Many people in legal education criticize the U.S. News rankings in a variety of ways. I don't want to revisit those criticisms. The question I want to discuss is not whether USN could be better, but whether law schools would be better off without USN. Many people pine for a world in which USN's rankings did not exist at all.
USN rankings are important to schools primarily because they're used by prospective students and employers (including judges), and to a lesser extent by other constituencies such as alumni/ae and prospective faculty members. It is no secret that many schools make operational and strategic decisions based at least in part on the likely effect on the school's USN ranking. As a school's USN ranking declines, its costs go up because its admissions yield usually declines and its tuition discount usually goes up.
USN is, among other things, a proxy for law school prestige. In many other disciplines, prestige is measured more directly by scholarly productivity or, especially in STEM areas, by grant money received. If USN rankings disappeared, there would likely still be a prestige hierarchy of law school. My guess is that most knowledgeable people in legal education would sort law schools by prestige into perhaps four groups: a handful of super elites; another 15 or 20 elite schools; probably 20 to 30 schools regarded as marginal; and the remaining 150 or so deemed middling. My guess also is that there would be relative agreement about that sorting, with the occasional hotly contested bubble school. So, what might the law school world look like if USN's rankings disappeared?
Dental schools actually beat back USN's attempt to rank them. The dental school deans simply and concertedly refused to provide USN with the data that would allow it to create a rankings system. Moreover, dental schools, which tend to have low prestige within their universities, typically do not bring in much research money and their scholarly productivity lags behind that of other disciplines.
Thus, there are no rankings and very little differentiating of dental schools by prestige. When dental schools' admissions collapsed, what did the lack of rankings and prestige mean for the schools?
Roughly 80% of dentists go into solo practice or enter into office-sharing arrangements with other dentists. The prestige or ranking of a new dentist's dental school had no effect on most students' employment prospects. Prospective students choosing a dental school understood that a school's prestige or lack thereof would neither help nor hurt their employment chances.
Prospective dental students cared primarily about tuition cost and the school's location, generally preferring a school close to their current home or one in a location in which they wanted to practice. Dental schools within the same geographic market thus competed largely on price. Employment prospects were seen to be mostly a function of school location and the quality of education was perceived as being essentially comparable across schools.

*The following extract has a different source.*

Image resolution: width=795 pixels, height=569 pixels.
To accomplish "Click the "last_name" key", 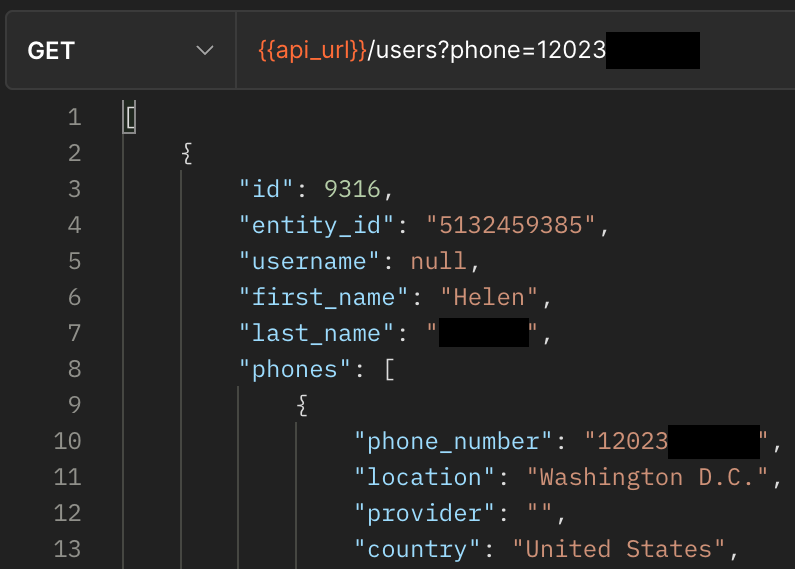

But lack of prestige and the absence of a ranking system hurt dental schools at universities that were or wanted to be prestigious. Over half of the dental school closings were attributed in part to the dental school's lack of prestige and therefore lack of mission fit.

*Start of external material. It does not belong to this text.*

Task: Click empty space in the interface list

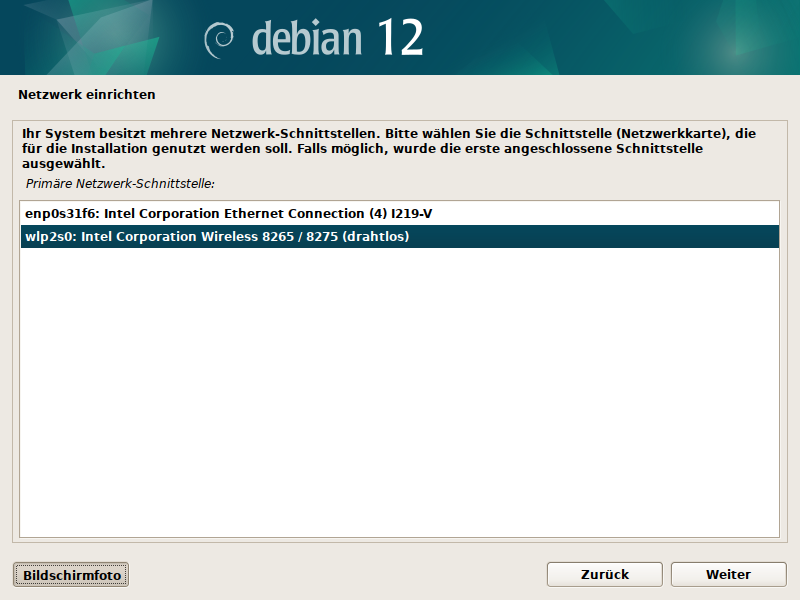Action: pyautogui.click(x=400, y=400)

If USN disappeared, many law schools would be in the same situation as the dental schools. Most acutely, the vast majority of schools (those other than the 20 or 25 that likely would retain some prestige independent of USN) would likely have to compete for students on price and location, as many or most of the currently unranked law schools do now. Schools in desirable locations would compete well compared to those in less desirable places, but would still have to compete mostly on price with comparably located schools. Competing on price is always difficult to sustain because other schools can usually lower their prices, as well.
Moreover, for law schools at a university that cares about prestige, an increase in USN ranking is a salient demonstration to the central university that the school is being run consistently with the university's values. That consonance is a key factor in whether a school is likely to get more resources from its university and, as dental schools can attest, can be important in universities' decisions on whether to close a school.
Moving up in USN, then, may be a game worth winning, even if it is not a game worth playing. Schools that win are likely to attract more and better (by traditional measures) students and to get higher net tuition per student. They're also more likely to gain more resources from their university. A law school world without USN might not be the ideal world many think it would be.
I discuss the importance of U.S. News and prestige on pages 70-76 here.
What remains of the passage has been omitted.